De plus, « Les Statues Meurent Aussi » est contemporain au concept de négritude se développant à cette époque et dont les fondateurs sont Césaire, Damas et Senghor. Il y a une histoire et une culture noire et on veut qu’elle soit reconnue de manière indépendante.
Le film met à nu des mécanismes d’oppression, d’acculturation et un dialogue culturel impossible dans le contexte de la colonisation. Il parle du développement d’un art au bénéfice du blanc consommateur/acheteur, mais aussi l’idée qu’il n’y aurait pas de rupture entre la civilisation africaine et la civilisation occidentale.
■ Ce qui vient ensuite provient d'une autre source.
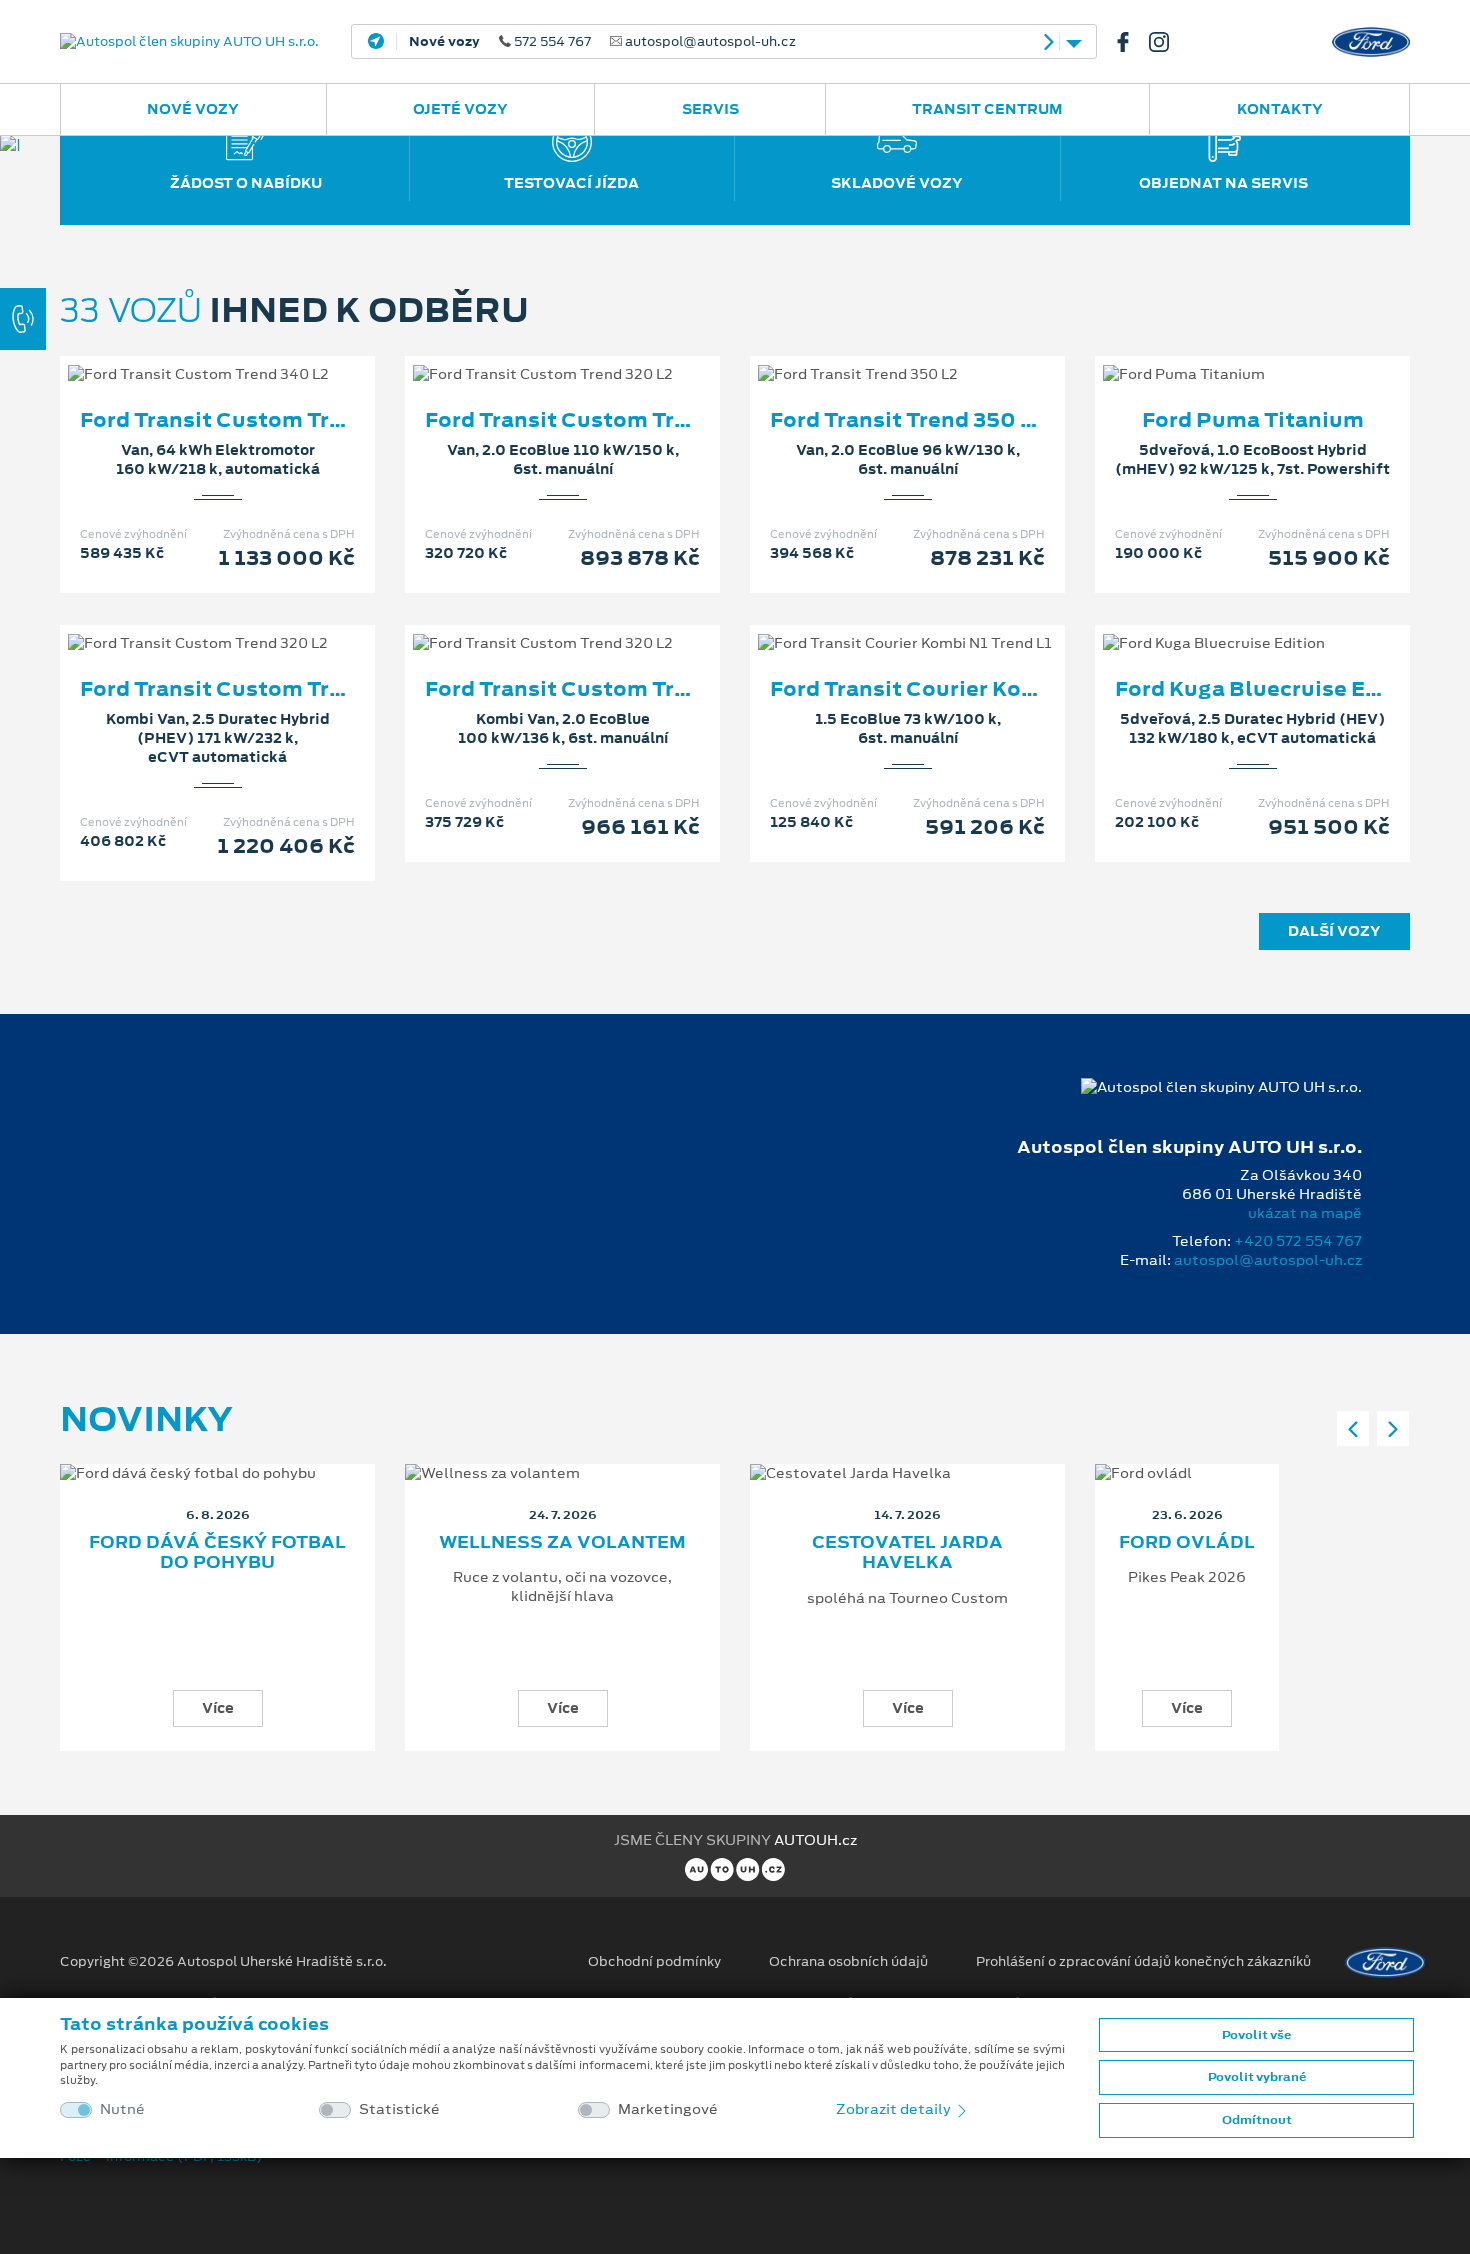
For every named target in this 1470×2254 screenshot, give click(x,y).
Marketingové (668, 2109)
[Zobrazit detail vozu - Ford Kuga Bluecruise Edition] (1221, 623)
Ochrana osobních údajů (848, 1962)
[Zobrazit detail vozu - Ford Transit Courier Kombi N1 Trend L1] (876, 623)
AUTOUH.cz (815, 1840)
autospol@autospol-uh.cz (1268, 1260)
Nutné (122, 2109)
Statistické (399, 2109)
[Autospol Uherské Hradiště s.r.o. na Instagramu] (1167, 42)
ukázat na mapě (1305, 1213)
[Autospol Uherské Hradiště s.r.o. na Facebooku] (1131, 42)
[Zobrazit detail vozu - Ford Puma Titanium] (1221, 354)
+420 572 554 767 (1298, 1241)
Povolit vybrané (1257, 2077)
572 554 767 (602, 42)
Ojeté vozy (460, 109)
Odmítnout (1257, 2120)
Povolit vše (1256, 2035)
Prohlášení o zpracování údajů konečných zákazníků (1143, 1962)
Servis (710, 109)
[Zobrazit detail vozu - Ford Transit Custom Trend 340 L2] (186, 354)
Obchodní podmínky (654, 1962)
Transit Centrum (987, 109)
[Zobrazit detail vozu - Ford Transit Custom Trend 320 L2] (531, 354)
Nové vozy (193, 109)
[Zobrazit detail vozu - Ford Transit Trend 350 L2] (876, 354)
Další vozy (1334, 931)
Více (218, 1708)
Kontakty (1280, 109)
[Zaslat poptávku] (250, 354)
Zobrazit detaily (895, 2109)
Enfin, l’art africain trouve une place particulière entre la vie et la mort. Le film, obsédé par cette idée, hypnotise notre regard de manière formelles, historiques et politiques. Si Alain Resnais et Chris Marker aiment discuter sur « la botanique de la mort », c’est aussi pour nous mener vers notre responsabilité en tant que colonisateur, irrespectueux des hommes, des terres et de leur culture. Le film nous alerte sur cet aveuglement irrémédiable et encourage une prise de conscience en tenant un discours particulièrement optimiste à l’époque : l’égalité entre Noirs et Blancs. Pour appuyer cela, dans le film, le narrateur nous dit :
« L’art nègre, nous le regardons comme s’il trouvait sa raison d’être dans le plaisir qu’il nous donne. Les intentions du nègre qui le créée, les émotions du nègre qui le regarde tout cela nous échappe. Parce qu’elles sont écrites dans le bois nous prenons leurs pensées pour des statues et nous trouvons du pittoresque là où un membre de la communauté noire voie le visage d’une culture. »
Analyse
Tout d’abord, le film questionne le sens même d’un musée. Ce dernier, en tant qu'institution publique à l'époque moderne est un symbole important du développement historique. Placer les artefacts à distance, derrière des vitrines et les transformer en biens culturels, rend le passé tangible, significatif et visible en tant qu'histoire. Ce qui veut dire que lorsque les statues meurent, elles sont placées dans des sanctuaires appelés musées. Il y a donc un processus d’aliénation par le musée ethnographique qui est dénoncé.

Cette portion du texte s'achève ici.